[Start Reading passage]

At that time, Lee had just returned from a cross-country trip.  “I’d talked with Remington on the phone, told them they needed a bullet for really tough game, a bullet to complement the Core-Lokt.  That has been around since 1937.  It’s a good bullet.  But hunters these days are willing to spend more to get more.  They study bullets, dig them from game, weigh them.  Magnum cartridges shred bullets when they hit big animals up close.  Hunters …. well, I had to show Remington what I had.  So I loaded my pickup with pails of A-Frame bullets and drove east.”

Not long thereafter, Remington started loading them.

A decade later Pepsi executive Bill Hober invested in Swift Bullets.  The additional capital, with Hober’s marketing expertise, promised a brighter future for the company.  But that change would sideline Lee Reed.

[End Reading passage]
[Start Source excerpt]

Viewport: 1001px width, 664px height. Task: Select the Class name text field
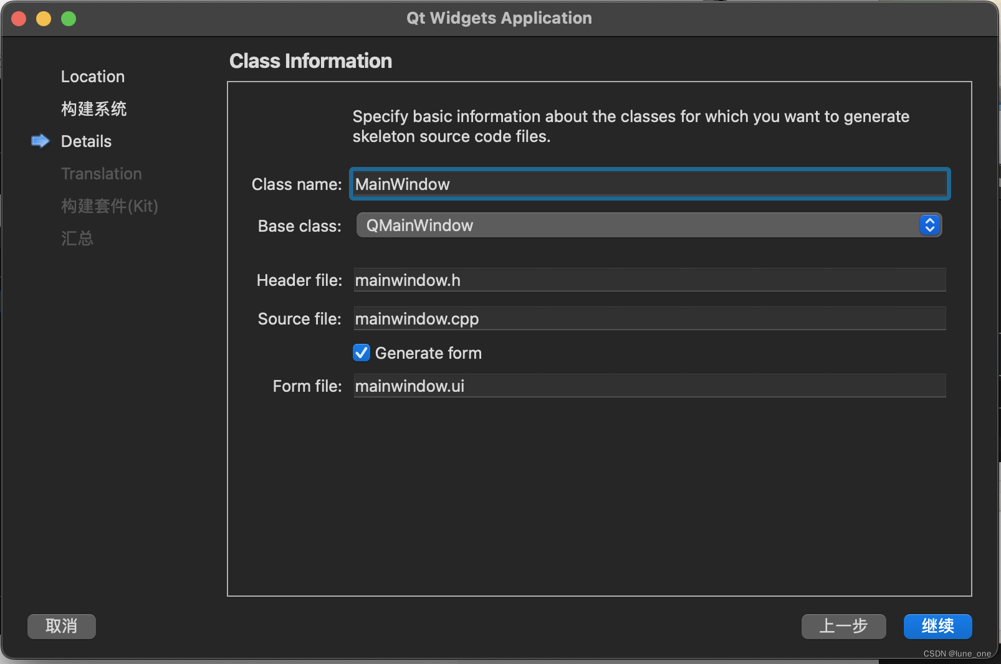(x=648, y=184)
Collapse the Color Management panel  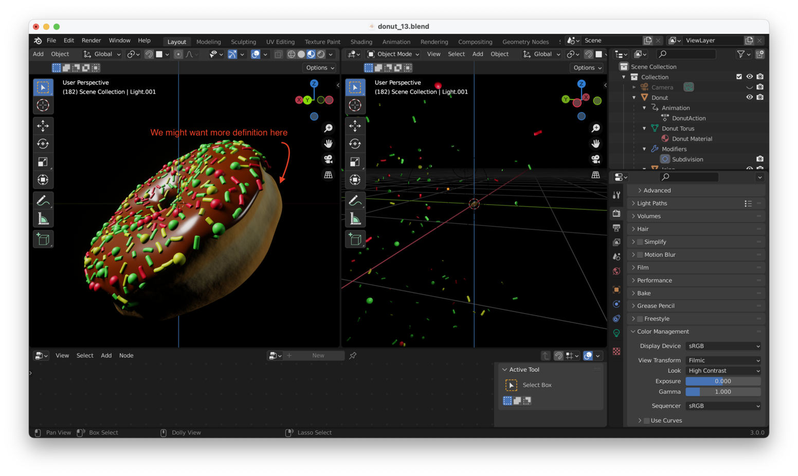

[End Source excerpt]

Stated problem: Rewrite the passage about Lee Reed and Swift Bullets, starting at the words "Not long thereafter, Remington" and ending after "sideline Lee Reed.". Put "Swift Bullet Company" wherever "Swift Bullets" appears.

Solved exercise:
Not long thereafter, Remington started loading them.

A decade later Pepsi executive Bill Hober invested in Swift Bullet Company.  The additional capital, with Hober’s marketing expertise, promised a brighter future for the company.  But that change would sideline Lee Reed.